## GIVEN TASK 1
Arrange the records as a numbered list, leaving out blank lines, starting with the line containing "The image size is (488, 405)." and going on through the line containing "(x=130, y=27)".
****
Speaker 2:So over the last few years, social sustainability, this realm of modern slavery, human rights, community investment all of that I've been able to get into at Westpac and it was awesome working in that space and discovering a couple of years ago I was doing my CV for some reason't tell the bank, um and and I yeah, it's not like this is going public.
Speaker 2:Um, I was doing my CV and I realized that over the last five or six years there had been this common thread. While the work I was doing was quite different, there was a common thread of improving equity for groups of people, and that is what helped me know that this is the the type of work that I will find fulfilling. So all these other years of dipping in and out of banking and customer service and teaching and things like that, yeah, all well and good, but the common thread amongst it all is being able to help improve outcomes for people that helps them get ahead. And that's when. So, come October last year, I was made redundant and I, you know I was looking for work and things like that.
****
## GIVEN TASK 2
Rewrite the transcript starting with "Speaker 2:Um, I" and going on through "things like that.", replacing "common thread" with "shared theme".
****
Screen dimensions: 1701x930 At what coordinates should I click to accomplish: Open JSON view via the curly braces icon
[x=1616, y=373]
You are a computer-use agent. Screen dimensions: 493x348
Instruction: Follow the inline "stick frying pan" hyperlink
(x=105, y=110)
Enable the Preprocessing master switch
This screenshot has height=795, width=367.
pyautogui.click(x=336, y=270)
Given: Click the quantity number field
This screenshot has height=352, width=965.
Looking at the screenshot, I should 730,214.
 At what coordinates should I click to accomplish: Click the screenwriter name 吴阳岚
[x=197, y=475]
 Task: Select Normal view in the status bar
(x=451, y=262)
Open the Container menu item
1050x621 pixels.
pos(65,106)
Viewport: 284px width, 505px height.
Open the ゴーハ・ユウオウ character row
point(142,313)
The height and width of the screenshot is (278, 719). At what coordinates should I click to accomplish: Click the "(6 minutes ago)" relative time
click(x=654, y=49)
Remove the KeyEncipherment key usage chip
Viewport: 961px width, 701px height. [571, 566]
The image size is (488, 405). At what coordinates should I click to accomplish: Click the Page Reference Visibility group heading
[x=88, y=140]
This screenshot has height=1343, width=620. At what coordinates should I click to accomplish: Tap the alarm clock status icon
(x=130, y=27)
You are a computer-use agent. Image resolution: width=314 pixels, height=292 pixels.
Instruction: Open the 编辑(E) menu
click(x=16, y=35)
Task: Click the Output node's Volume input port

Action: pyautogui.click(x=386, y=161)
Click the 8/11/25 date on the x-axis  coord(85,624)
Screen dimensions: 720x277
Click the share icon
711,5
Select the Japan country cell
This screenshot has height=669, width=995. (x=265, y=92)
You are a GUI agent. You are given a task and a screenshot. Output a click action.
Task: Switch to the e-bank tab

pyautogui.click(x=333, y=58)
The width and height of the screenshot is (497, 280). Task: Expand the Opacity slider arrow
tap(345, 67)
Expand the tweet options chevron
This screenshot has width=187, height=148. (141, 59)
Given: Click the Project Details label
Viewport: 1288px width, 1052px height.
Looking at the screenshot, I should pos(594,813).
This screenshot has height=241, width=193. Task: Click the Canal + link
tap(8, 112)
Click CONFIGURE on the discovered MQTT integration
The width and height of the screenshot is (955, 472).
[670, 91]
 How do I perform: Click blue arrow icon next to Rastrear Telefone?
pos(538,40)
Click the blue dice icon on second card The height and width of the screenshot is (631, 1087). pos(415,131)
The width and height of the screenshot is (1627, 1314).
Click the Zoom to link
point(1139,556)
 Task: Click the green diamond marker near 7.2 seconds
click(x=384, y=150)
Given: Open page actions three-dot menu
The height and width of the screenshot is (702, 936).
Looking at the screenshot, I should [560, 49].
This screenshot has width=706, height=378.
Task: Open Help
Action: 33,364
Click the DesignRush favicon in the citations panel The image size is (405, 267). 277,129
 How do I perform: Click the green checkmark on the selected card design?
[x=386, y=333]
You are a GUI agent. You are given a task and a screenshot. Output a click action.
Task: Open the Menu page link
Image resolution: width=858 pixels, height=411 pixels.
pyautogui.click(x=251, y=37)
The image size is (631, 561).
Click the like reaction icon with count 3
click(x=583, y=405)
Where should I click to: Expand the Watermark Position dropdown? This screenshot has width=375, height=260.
****
## PROBLEM SOLUTION 1
1. The image size is (488, 405). At what coordinates should I click to accomplish: Click the Page Reference Visibility group heading
2. [x=88, y=140]
3. This screenshot has height=1343, width=620. At what coordinates should I click to accomplish: Tap the alarm clock status icon
4. (x=130, y=27)

## PROBLEM SOLUTION 2
Speaker 2:Um, I was doing my CV and I realized that over the last five or six years there had been this shared theme. While the work I was doing was quite different, there was a shared theme of improving equity for groups of people, and that is what helped me know that this is the the type of work that I will find fulfilling. So all these other years of dipping in and out of banking and customer service and teaching and things like that, yeah, all well and good, but the shared theme amongst it all is being able to help improve outcomes for people that helps them get ahead. And that's when. So, come October last year, I was made redundant and I, you know I was looking for work and things like that.